Be it enacted by the Legislature of West Virginia:
That §21-3C-10a of the Code of West Virginia, 1931, as amended, be amended and reenacted to read as follows:
ARTICLE 3C. ELEVATOR SAFETY.
§21-3C-10a. License requirements for elevator mechanics; contractors license requirements; supervision of elevator apprentices requirements.
(a) A person may not engage or offer to engage in the business of erecting, constructing, installing, altering, servicing, repairing or maintaining elevators or related conveyances covered by this article in this state, unless he or she has a license issued by the Commissioner of Labor in accordance with this article.
(b) A person licensed under this article must:
(1) Have in his or her possession a copy of the license issued pursuant to this article on any job on which he or she is performing elevator mechanic work; and
(2) Be, or be employed by: A contractor licensed pursuant to the provisions of article eleven, chapter twenty-one of this code;
unless the work is performed by a historic resort hotel's regular employees, for which the employees are paid regular wages and not a contract price, on property owned or leased by the historic resort hotel which is not intended for speculative sale or lease.
© To obtain a license a person must:
(1) Complete a four-year apprenticeship program, registered by the United States Department of Labor, qualifying for a commercial license;
(2) Complete a two-year apprenticeship program, registered by the United States Department of Labor, qualifying for an accessibility license. A person holding an accessibility license may only perform work on accessibility equipment; or
(3) Complete a certified apprenticeship program, registered by the United States Department of Labor established at a historic resort hotel, qualifying for a limited technician license. A person holding a limited technician license may only perform work at a historic resort hotel.
(d) For the purposes of section, "historic resort hotel" has the same meaning ascribed to it in section two, article twenty-five, chapter twenty-nine of this code.
(e) An elevator apprentice who is enrolled in a four-year apprenticeship program approved by the commissioner, and who is in good standing in the program, may work under the supervision of a licensed elevator mechanic, as follows:
(1) An apprentice who has not successfully completed the equivalent of at least one year of the program may work only under the direct supervision of a licensed elevator mechanic who is present on the premises and available to the apprentice at all times.

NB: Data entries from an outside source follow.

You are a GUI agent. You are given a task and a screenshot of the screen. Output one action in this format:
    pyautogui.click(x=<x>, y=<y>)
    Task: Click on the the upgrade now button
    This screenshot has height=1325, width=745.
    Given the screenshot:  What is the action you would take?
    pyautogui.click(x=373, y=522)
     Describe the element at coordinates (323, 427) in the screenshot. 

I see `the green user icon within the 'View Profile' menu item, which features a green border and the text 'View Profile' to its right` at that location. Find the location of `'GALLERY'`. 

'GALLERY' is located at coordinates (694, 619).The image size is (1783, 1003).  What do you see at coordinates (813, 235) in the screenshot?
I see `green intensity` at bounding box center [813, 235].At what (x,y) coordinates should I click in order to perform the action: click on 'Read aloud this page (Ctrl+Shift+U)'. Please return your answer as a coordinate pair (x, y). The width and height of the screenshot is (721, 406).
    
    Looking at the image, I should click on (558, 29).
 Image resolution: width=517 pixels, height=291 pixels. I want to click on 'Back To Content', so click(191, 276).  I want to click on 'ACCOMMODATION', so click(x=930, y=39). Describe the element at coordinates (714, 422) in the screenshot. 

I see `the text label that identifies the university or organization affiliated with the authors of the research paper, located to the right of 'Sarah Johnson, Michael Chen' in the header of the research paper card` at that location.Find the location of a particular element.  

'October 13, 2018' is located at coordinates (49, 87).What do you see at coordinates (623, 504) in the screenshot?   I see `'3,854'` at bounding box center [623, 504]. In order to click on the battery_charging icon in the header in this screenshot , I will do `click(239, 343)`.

(2) An apprentice who has successfully completed the equivalent of at least one year of the program may:
(A) Work under the direct supervision of a licensed elevator mechanic as set forth in subdivision (1) of this subsection; and
(B) Perform the tasks set forth in this paragraph, only if delegated by and performed under the general supervision of a licensed elevator mechanic, who must, at a minimum, meet the apprentice on the job at the beginning of each day to delegate the specific tasks, and who remains responsible for the delegated tasks:
(I) Oiling, cleaning, greasing and painting;
(ii) Replacing of complete teeth;
(iii) Reclamping and fixture maintenance;
(iv) Inspection, cleaning and lubricating of hoistway doors, car tops, bottoms and pits; and
(v) Observing operation of equipment.
(f) The licensure requirements imposed by this section do not apply to:
(1) A historic resort hotel's regular employees, for which the employees are paid regular wages and not a contract price, on property owned or leased by the historic resort hotel which is not intended for speculative sale or lease; or
(2) Employees of the federal government.
NOTE: The purpose of this bill is to exempt federal employees from the elevator worker’s licensure requirements.
Strike-throughs indicate language that would be stricken from the present law, and underscoring indicates new language that would be added.